Marinated eggs are a type of traditional Chinese egg product that is made by boiling eggs (after removing the shell) at a high temperature for a long time (Xue et al., 2020). In our previous study (Xue et al., 2020), it was found that the gel strength of marinated egg white was enhanced after braising. Moreover, by braising an egg with star anise (illicium verum), one of the main raw materials in the marinade, heat-induced egg white gel (HEWG) strength could also be improved (Xue et al., 2021). Generally speaking, it is difficult to improve the gel strength of HEWG as it has low plasticity, which limits the development and utilization of HEGW. To determine which substances in illicium verum acted, the main components of water-soluble substances in illicium verum were chosen to treat HEWG. After treating HEWG with shikimic acid and illicium verum, the results are similar, showing the formation of a tight, highly reinforced gel structure with a frosting when touched. Shikimic acid is an active material with 1 carboxyl group and 3 hydroxyl groups. Its commercial production methods mainly include fermentation and extraction methods (the raw material is illicium verum) (Ramazani et al., 2021). Shikimic acid is the key ingredient in the production of the antiflu drug “Tamiflu” (Ramazani et al., 2021), and was widely used in medicine because of its insecticidal, antimicrobial, sedative, antioxidant, antiflu, and anticonvulsant properties (Yang et al., 2021). However, there is little research on the effects of shikimic acid on protein gelling. Therefore, the effects of shikimic acid on the gel characteristics of HEWG were studied. This study could not only support the theories behind the formation mechanism of marinated eggs but also provide a new way of protein modification using shikimic acid.

MATERIALS AND METHODS

Materials

Fresh eggs weighing approximately 50 to 60 g were purchased from a local supermarket in Nanchang, China. Shikimic acid (purity ≥ 98%) and potassium bromide (KBr, spectroscopic grade) were obtained from Shanghai Macklin Biochemical Co., Ltd. (Shanghai, China). Sodium chloride (NaCl), acetic acid, hydrochloric acid (HCl), ethanol, and sodium hydroxide (NaOH) were obtained from Tianjin Damao Reagent Company (Tianjin, China). Moreover, 5’,5-Dithiobis (2-nitrobenzoic acid) (DTNB), sodium 8-Anilino-1-naphthalenesulfonate (ANS), and coomassie brilliant blue G250 were obtained from Aladdin (Shanghai, China). Glycine (Gly), ethylene diamine tetraacetic acid (EDTA), tris(hydroxymethyl)aminomethane (Tris), 2.5 % glutaraldehyde, PBS buffer (0.05 M, pH = 7.2), and sodium dodecyl sulfate-polyacrylamide gel electrophoresis (SDS-PAGE) sample preparation kits with a low molecular weight marker (11–180 kDa), were all obtained from Solarbio (Beijing, China).
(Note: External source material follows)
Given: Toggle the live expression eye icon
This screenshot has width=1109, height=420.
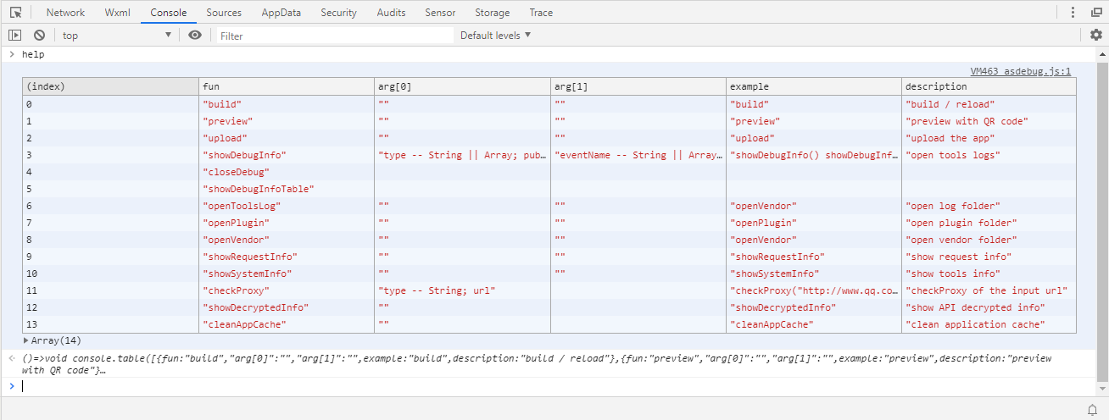Looking at the screenshot, I should (x=195, y=35).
The BCA assay kit was obtained from Bio-Bioengineering Co., Ltd., (Shanghai, China).

Gel Preparation

First, fresh eggs were cleaned with water and boiled (100°C) for 10 min, then the HEWG was obtained after the shell was removed. Then, according to a previous research design (Xue et al., 2021), each HEWG sample was mixed with 0.2 g (low concentration, L), 0.7 g (medium concentration, M), or 1.2 g (high concentration, H) of shikimic acid, and braised in an HH-6 water bath kettle (Shanghai Lichen Bangxi Instrument Technology Co., Ltd., Shanghai, China) at 100°C for 1.5, 2, 2.5, and 3 h, and more than three eggs were used for each time and concentration. More than 39 eggs were used per experiment, 39 = (3 × 4+1) × 3, where 3 represents the three braising concentrations, 4 represents the four braising times, 1 is the blank control (HEWG without braising), and the last 3 indicates that the experiment was repeated 3 times; afterward. The sample was removed and equilibrated to room temperature for further use.

Determination of Physicochemical Characteristics

Determination of pH Values

The pH was measured according to Chinese standard GB/T 5009.47-2003 (China, 2003), and the procedure was performed as follows: 3 boiled eggs were selected and the yolks were removed; then, the BEWGs were stirred with a blender (Joyoung Co., Ltd., Joyoung JYL-C012, Jinan, China). Each sample was homogenized with distilled water (2:1, w/w). Then, 15 g of the mixture was taken, the volume was diluted to 150 mL with distilled water, and the sample was filtered through a double-layer gauze. Finally, the pH measurement was then determined using a pH meter (Hangzhou Lei Magnetic Analysis Instrument Factory, Lei Magnetic PHS-25, China).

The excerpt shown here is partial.